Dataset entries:
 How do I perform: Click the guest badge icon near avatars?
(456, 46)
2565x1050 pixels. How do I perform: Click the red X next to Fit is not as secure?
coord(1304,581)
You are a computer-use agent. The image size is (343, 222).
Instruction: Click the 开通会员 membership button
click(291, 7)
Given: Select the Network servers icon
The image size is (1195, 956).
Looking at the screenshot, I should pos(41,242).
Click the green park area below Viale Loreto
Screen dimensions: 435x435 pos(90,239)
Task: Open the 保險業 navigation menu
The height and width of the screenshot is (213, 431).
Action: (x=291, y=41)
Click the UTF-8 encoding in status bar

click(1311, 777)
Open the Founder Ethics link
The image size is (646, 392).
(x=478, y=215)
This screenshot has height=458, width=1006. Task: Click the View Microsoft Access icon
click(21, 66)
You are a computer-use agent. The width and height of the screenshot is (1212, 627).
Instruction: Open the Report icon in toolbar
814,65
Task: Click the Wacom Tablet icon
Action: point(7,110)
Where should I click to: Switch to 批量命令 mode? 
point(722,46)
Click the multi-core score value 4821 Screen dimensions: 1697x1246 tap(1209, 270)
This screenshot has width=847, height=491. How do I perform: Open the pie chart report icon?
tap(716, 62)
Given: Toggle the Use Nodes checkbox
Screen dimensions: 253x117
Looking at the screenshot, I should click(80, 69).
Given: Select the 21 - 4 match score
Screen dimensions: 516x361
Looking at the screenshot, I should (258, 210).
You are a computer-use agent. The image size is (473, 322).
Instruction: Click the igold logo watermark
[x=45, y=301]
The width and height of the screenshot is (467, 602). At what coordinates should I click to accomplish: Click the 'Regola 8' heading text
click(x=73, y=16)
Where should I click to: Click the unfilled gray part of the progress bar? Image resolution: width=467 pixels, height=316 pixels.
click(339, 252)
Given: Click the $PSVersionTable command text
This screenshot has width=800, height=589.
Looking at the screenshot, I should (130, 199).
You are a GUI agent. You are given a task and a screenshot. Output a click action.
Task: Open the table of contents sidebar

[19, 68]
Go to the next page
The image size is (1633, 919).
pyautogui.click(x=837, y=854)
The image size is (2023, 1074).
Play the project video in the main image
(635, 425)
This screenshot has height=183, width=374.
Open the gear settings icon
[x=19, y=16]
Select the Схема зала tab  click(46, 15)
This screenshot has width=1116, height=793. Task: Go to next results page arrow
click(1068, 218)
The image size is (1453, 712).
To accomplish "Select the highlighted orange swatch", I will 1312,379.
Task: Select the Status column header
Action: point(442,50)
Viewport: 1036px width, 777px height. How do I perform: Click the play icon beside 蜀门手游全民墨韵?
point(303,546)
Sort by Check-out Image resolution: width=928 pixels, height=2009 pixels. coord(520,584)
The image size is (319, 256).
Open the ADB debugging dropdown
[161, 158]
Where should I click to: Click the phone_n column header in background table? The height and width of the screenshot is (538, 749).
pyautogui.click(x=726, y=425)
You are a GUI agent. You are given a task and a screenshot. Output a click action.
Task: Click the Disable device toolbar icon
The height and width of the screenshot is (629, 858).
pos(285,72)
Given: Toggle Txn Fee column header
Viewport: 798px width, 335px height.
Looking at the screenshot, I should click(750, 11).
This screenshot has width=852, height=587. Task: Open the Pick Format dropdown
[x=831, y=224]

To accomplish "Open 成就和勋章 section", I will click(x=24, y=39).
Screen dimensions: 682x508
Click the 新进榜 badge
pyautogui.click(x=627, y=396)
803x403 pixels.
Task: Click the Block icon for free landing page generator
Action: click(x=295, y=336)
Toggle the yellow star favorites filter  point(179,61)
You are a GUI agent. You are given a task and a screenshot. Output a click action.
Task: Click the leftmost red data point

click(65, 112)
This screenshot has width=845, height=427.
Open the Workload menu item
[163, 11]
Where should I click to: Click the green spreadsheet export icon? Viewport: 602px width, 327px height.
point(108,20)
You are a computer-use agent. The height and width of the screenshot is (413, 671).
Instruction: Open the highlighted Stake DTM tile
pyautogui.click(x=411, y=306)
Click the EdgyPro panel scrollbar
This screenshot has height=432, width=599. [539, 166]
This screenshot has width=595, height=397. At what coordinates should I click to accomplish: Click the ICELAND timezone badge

Exercise
Return every record in full, word for word.

Solution to this task
 How do I perform: Click the guest badge icon near avatars?
(456, 46)
2565x1050 pixels. How do I perform: Click the red X next to Fit is not as secure?
coord(1304,581)
You are a computer-use agent. The image size is (343, 222).
Instruction: Click the 开通会员 membership button
click(291, 7)
Given: Select the Network servers icon
The image size is (1195, 956).
Looking at the screenshot, I should pos(41,242).
Click the green park area below Viale Loreto
Screen dimensions: 435x435 pos(90,239)
Task: Open the 保險業 navigation menu
The height and width of the screenshot is (213, 431).
Action: (x=291, y=41)
Click the UTF-8 encoding in status bar

click(1311, 777)
Open the Founder Ethics link
The image size is (646, 392).
(x=478, y=215)
This screenshot has height=458, width=1006. Task: Click the View Microsoft Access icon
click(21, 66)
You are a computer-use agent. The width and height of the screenshot is (1212, 627).
Instruction: Open the Report icon in toolbar
814,65
Task: Click the Wacom Tablet icon
Action: point(7,110)
Where should I click to: Switch to 批量命令 mode? 
point(722,46)
Click the multi-core score value 4821 Screen dimensions: 1697x1246 tap(1209, 270)
This screenshot has width=847, height=491. How do I perform: Open the pie chart report icon?
tap(716, 62)
Given: Toggle the Use Nodes checkbox
Screen dimensions: 253x117
Looking at the screenshot, I should click(80, 69).
Given: Select the 21 - 4 match score
Screen dimensions: 516x361
Looking at the screenshot, I should (258, 210).
You are a computer-use agent. The image size is (473, 322).
Instruction: Click the igold logo watermark
[x=45, y=301]
The width and height of the screenshot is (467, 602). At what coordinates should I click to accomplish: Click the 'Regola 8' heading text
click(x=73, y=16)
Where should I click to: Click the unfilled gray part of the progress bar? Image resolution: width=467 pixels, height=316 pixels.
click(339, 252)
Given: Click the $PSVersionTable command text
This screenshot has width=800, height=589.
Looking at the screenshot, I should (130, 199).
You are a GUI agent. You are given a task and a screenshot. Output a click action.
Task: Open the table of contents sidebar

[19, 68]
Go to the next page
The image size is (1633, 919).
pyautogui.click(x=837, y=854)
The image size is (2023, 1074).
Play the project video in the main image
(635, 425)
This screenshot has height=183, width=374.
Open the gear settings icon
[x=19, y=16]
Select the Схема зала tab  click(46, 15)
This screenshot has width=1116, height=793. Task: Go to next results page arrow
click(1068, 218)
The image size is (1453, 712).
To accomplish "Select the highlighted orange swatch", I will 1312,379.
Task: Select the Status column header
Action: point(442,50)
Viewport: 1036px width, 777px height. How do I perform: Click the play icon beside 蜀门手游全民墨韵?
point(303,546)
Sort by Check-out Image resolution: width=928 pixels, height=2009 pixels. coord(520,584)
The image size is (319, 256).
Open the ADB debugging dropdown
[161, 158]
Where should I click to: Click the phone_n column header in background table? The height and width of the screenshot is (538, 749).
pyautogui.click(x=726, y=425)
You are a GUI agent. You are given a task and a screenshot. Output a click action.
Task: Click the Disable device toolbar icon
The height and width of the screenshot is (629, 858).
pos(285,72)
Given: Toggle Txn Fee column header
Viewport: 798px width, 335px height.
Looking at the screenshot, I should click(750, 11).
This screenshot has width=852, height=587. Task: Open the Pick Format dropdown
[x=831, y=224]

To accomplish "Open 成就和勋章 section", I will click(x=24, y=39).
Screen dimensions: 682x508
Click the 新进榜 badge
pyautogui.click(x=627, y=396)
803x403 pixels.
Task: Click the Block icon for free landing page generator
Action: click(x=295, y=336)
Toggle the yellow star favorites filter  point(179,61)
You are a GUI agent. You are given a task and a screenshot. Output a click action.
Task: Click the leftmost red data point

click(65, 112)
This screenshot has width=845, height=427.
Open the Workload menu item
[163, 11]
Where should I click to: Click the green spreadsheet export icon? Viewport: 602px width, 327px height.
point(108,20)
You are a computer-use agent. The height and width of the screenshot is (413, 671).
Instruction: Open the highlighted Stake DTM tile
pyautogui.click(x=411, y=306)
Click the EdgyPro panel scrollbar
This screenshot has height=432, width=599. [539, 166]
This screenshot has width=595, height=397. At what coordinates should I click to accomplish: Click the ICELAND timezone badge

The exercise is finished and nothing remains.